State v. George

Citation346 So.2d 694
Decision Date16 May 1977
Docket NumberNo. 59047,59047
PartiesSTATE of Louisiana v. Walter GEORGE.
CourtSupreme Court of Louisiana

A. Deutsche O'Neal, Sr., O'Neal & Ryan, Houma, for defendant-appellant.

William J. Guste, Jr., Atty. Gen., Barbara Rutledge, Asst. Atty. Gen., Norval J. Rhodes, Dist. Atty., Alexander L. Doyle, Asst. Dist. Atty., for plaintiff-appellee.

MARCUS, Justice.

Walter George was indicted by the grand jury for the Parish of Terrebonne for having committed second degree murder in violation of La.R.S. 14:30.1. After trial by jury, defendant was found guilty as charged and sentenced to life imprisonment without benefit of parole, probation or suspension of sentence for a period of twenty years. On appeal, defendant relies on thirty assignments of error for reversal of his conviction and sentence. 1

ASSIGNMENT OF ERROR NO. 2

Defendant contends the trial judge erred in sustaining the state's challenge for cause of prospective juror Junius Prosperie.

During voir dire examination, Mr. Prosperie testified that he frequented the bar where the offense was committed and knew many of the people who would be testifying at the trial. He further stated that he would fear repercussions from them if he returned a verdict of guilty and indicated that they might "(p)ut me out of the way, you know." The trial judge excused the prospective juror for cause with the following comment:

The court finds that Mr. Junius Prosperie, because of the proximity to the people and place, he in all probability would not be able to give an unbiased, and reach a decision in an unbiased fashion. . . .

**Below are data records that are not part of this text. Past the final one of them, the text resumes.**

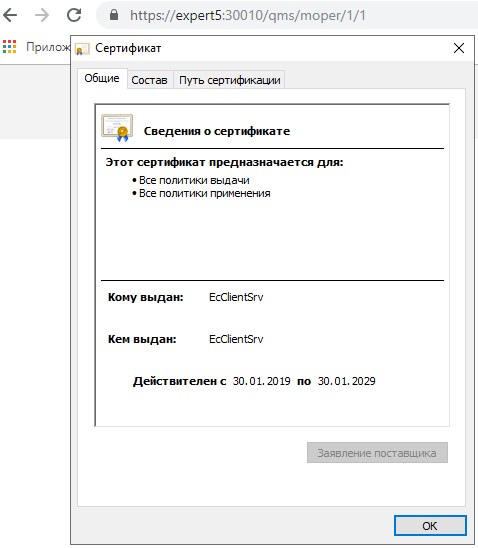Screen dimensions: 478x548
Task: Open the Состав tab
Action: pos(150,80)
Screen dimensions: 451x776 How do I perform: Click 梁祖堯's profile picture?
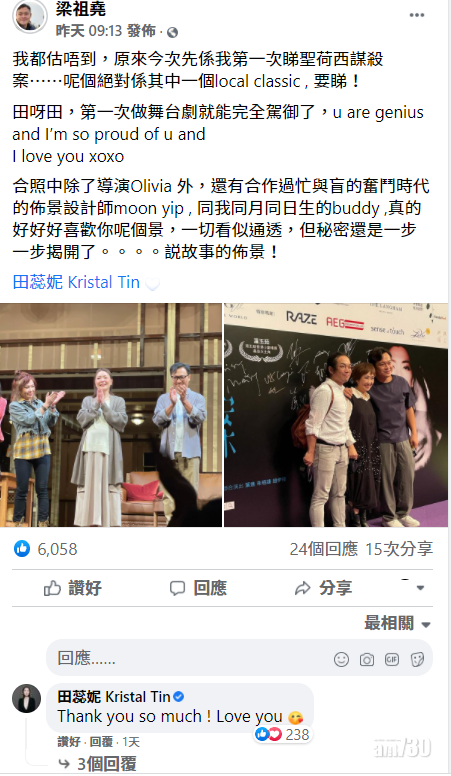coord(29,16)
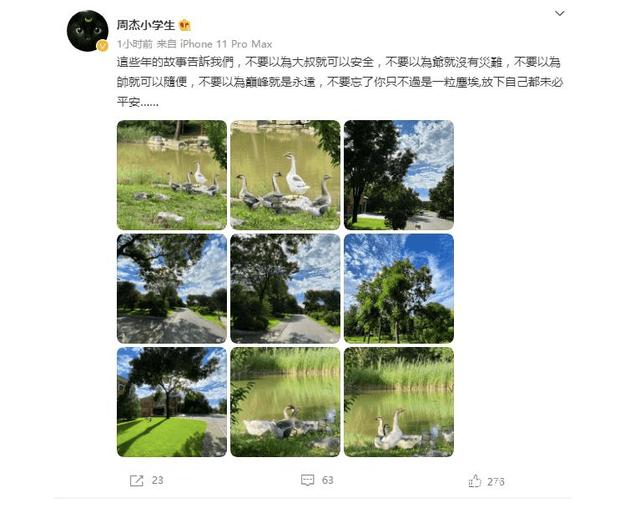Open the post options chevron menu
Screen dimensions: 640x508
click(560, 13)
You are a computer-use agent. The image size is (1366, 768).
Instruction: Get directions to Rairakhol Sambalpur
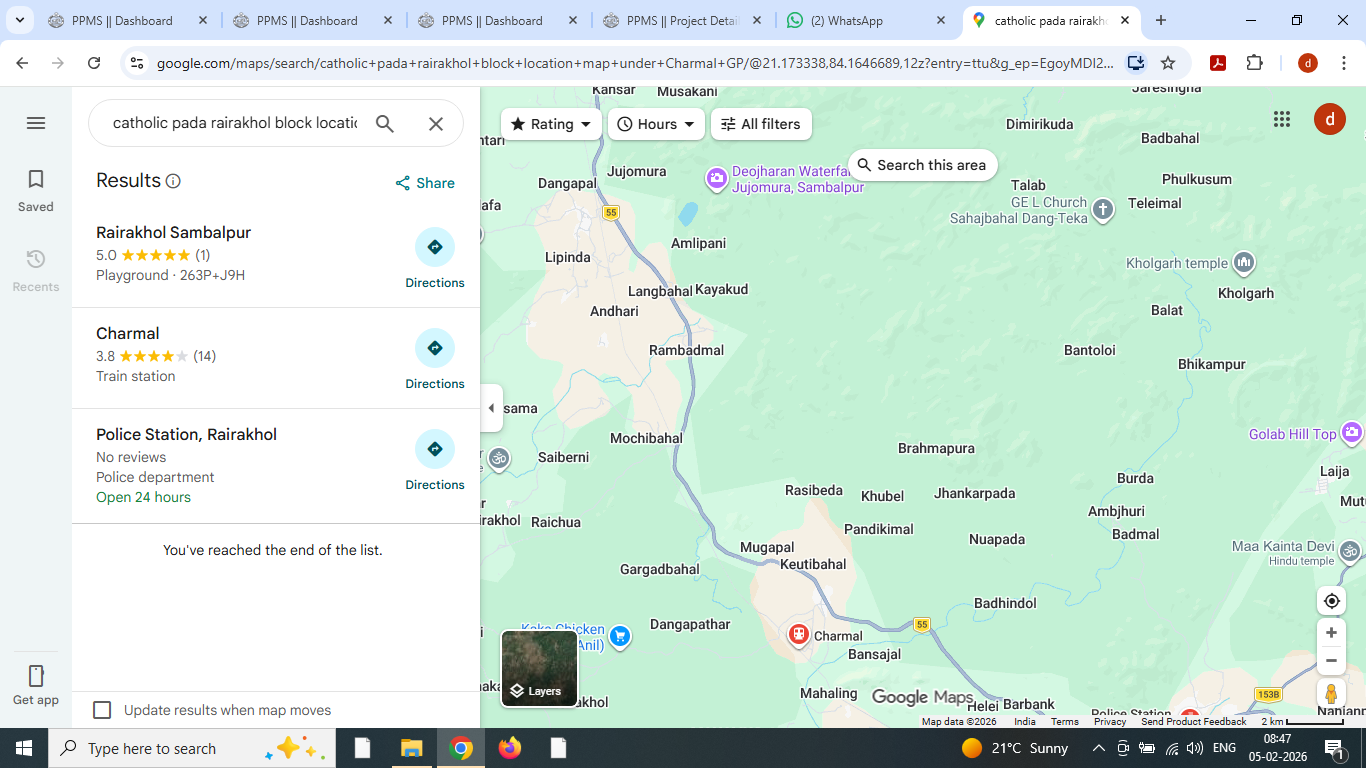click(435, 248)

La.Code Crim.P., art. 797 provides that the state or defendant may challenge a juror for cause on the ground that "the juror is not impartial, whatever the cause of his partiality." This court has consistently held that the trial judge is vested with wide discretion in determining the qualifications of jurors to serve at a trial. Absent a clear showing of abuse of discretion, the trial judge's ruling should not be disturbed on appeal. State v. Jones, 315 So.2d 650 (La.1975). In view of the testimony of Junius Prosperie on voir dire examination, we are satisfied that the trial judge did not abuse his discretion in sustaining the state's challenge for cause of this prospective juror.

Furthermore, the record reveals that the state used only seven of the twelve peremptory challenges allowed by law under the provisions of La.Code Crim.P. art. 799. Hence, even had we determined that the trial judge improperly sustained the state's challenge, defendant would be entitled to no relief. It is well settled that the erroneous allowance to the state of a challenge for cause does not afford the defendant a ground for complaint, unless the effect of such ruling is the exercise by the state of more peremptory challenges than it is entitled to by law. La.Code Crim.P. art. 800; State v. Ross, 343 So.2d 722 (La.1977); State v. Skelton, 340 So.2d 256 (La.1976); State v. Michel, 225 La. 1040, 74 So.2d 207 (1954).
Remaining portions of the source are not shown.